Dr. Manderscheid points out that most primary care doctors have little training in mental healthcare. “It’s whatever they got in medical school and residency, which is often outdated,” he says, “yet they’re practicing mental healthcare by prescribing medication and operating on a trial-and-error basis.” To improve care, he urges states and local leaders to fund mental health training for primary care physicians, especially those in rural and remote areas. 

As primary care physicians age and retire, Dr. Manderscheid says local doctors aren’t replacing them. Instead, circuit rider physicians—usually part of a more extensive healthcare system like the Gundersen Health System in La Crosse, Wisconsin, and the Mayo Clinic in Rochester, Minnesota—come into town weekly. “Sometimes, they’re there for just an afternoon,” says Dr. Manderscheid. Patients must call ahead and make an appointment to see the doctor at the limited available time. “If someone is experiencing a crisis, the only option is to call 911.”

While it’s vital to bridge the digital divide, he points out it’s also critical that rural and remote communities scaffold local safety nets. That includes investing in their peer workforce. “We need to develop and build our peer support system in these rural areas,” he says, “and give them easy access to certification and licensure programs to ensure state Medicaid programs pay for their services.” “It’s absolutely essential.” 

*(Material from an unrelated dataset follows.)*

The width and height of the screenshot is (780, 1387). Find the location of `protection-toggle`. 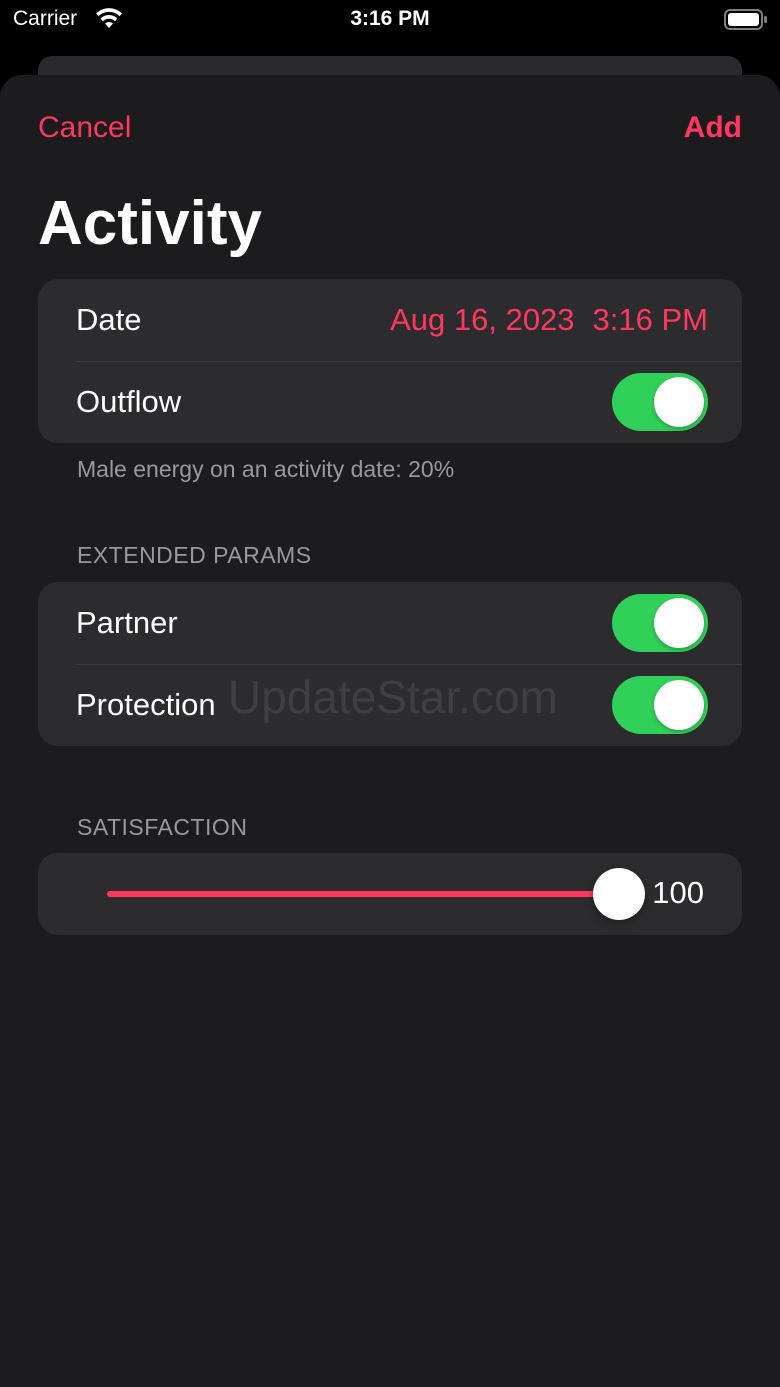

protection-toggle is located at coordinates (660, 705).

Dr. Manderscheid notes the peer support system, like behavioral health, has essentially been an urban system. “Part of our work is to extend this into rural areas,” he says. 

Behavioral health aides also play a vital role in rural and remote tribal communities in Alaska and Washington State. The latter is developing a 988 tribal crisis line. Dr. Owens told us there’s often a cultural concordance between behavioral health aides and the people they serve because they work and live in the same region. “They understand the challenges and strengths that exist for their population,” she said, “which influence their identity, the workforce, and the services they provide.”

Nevada, a state with large rural and remote areas and a behavioral health provider shortage, has invested its Crisis Counseling Assistance and Training Program FEMA funding to strengthen its community safety net. The Nevada Resilience Project includes resilience ambassadors and psychological first aid trained volunteers who are part of a formal and informal community support continuum. Dr. Stephanie Woodard, senior advisor on behavioral health at the Nevada Department of Health and Human Services, told #CrisisTalk in November 2020 that it’s essential to increase mental health awareness and provide training so community members can intervene and assist one another. “When our communities can respond to the needs of each of us,” she said, “we are all more resilient together.”

Dr. Manderscheid says federal, state, and local leaders need to develop and fund multiple layers of support in rural and remote communities. “Whether that’s community health workers, peer support specialists, behavioral health aides, or psychological first aid trained volunteers, the idea is to help build self-empowered communities.”